Sugar pile 450x299(Reuters) – The premium of refined sugar over raw sugar futures vaulted to a near six-month peak on Tuesday, signaling potential relief for global white sugar producers from weak margins that hit multi-year lows last month.

The premium of white sugar over raw sugar traded on ICE Futures LSU-SB1=R jumped as much as 6.8 percent to a high of $83.69 per tonne during the day’s trade, fueled by what traders said was a combination of demand and a decline in the Brazilian real to its weakest against the U.S. dollar in nearly 11 years.

The white sugar premium has recovered amid a “recent spate of Chinese buying,” said Michael McDougall, head of the Brazil desk for Societe Generale in New York.

Demand from China, where government stockpiling has driven high local prices and a strong import appetite in the last year, would be welcome relief the world’s sugar producers.

Refiners are expected to have dialed back output as inventories swelled and prices sank. The white sugar premium sinking below $50 a tonne last month, its weakest since September 2009.
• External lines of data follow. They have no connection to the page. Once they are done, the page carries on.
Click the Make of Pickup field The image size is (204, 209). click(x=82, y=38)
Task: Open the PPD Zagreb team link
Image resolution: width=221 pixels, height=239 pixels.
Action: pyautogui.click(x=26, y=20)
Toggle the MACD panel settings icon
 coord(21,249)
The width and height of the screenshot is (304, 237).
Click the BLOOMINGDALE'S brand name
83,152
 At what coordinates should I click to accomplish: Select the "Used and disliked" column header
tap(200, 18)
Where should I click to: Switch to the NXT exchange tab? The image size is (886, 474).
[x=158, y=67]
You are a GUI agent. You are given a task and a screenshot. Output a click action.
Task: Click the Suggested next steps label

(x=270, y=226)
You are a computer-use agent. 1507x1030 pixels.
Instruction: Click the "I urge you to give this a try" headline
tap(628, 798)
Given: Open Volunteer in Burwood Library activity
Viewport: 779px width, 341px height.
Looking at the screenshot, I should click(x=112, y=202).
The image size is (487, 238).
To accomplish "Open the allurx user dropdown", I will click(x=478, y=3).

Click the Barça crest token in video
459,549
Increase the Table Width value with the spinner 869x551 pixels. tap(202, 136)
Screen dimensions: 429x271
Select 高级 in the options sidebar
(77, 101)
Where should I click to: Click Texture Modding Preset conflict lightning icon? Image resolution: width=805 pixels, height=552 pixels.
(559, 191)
The Brazil’s real losses against the dollar have further fueled refined sugar’s recovery, weighing on prices of raw sugar more than on prices of white sugar. Brazil, the world’s largest producer and exporter of the sweetener, largely produces raw sugar.

This has prompted a “stampede by millers to hedge their dollar denominated exports,” said Nick Penney, a senior trader with Sucden Financial, in a market note.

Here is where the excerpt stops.